* **WORK TO BE COMPLETED**:
Nothing in the records may be left out or reworded; return them exactly.

* **MATERIAL SHOWN**:

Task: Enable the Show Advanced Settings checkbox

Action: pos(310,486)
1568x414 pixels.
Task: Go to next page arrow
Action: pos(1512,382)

* **OUTPUT FOR THIS EXERCISE**:
Task: Enable the Show Advanced Settings checkbox

Action: pos(310,486)
1568x414 pixels.
Task: Go to next page arrow
Action: pos(1512,382)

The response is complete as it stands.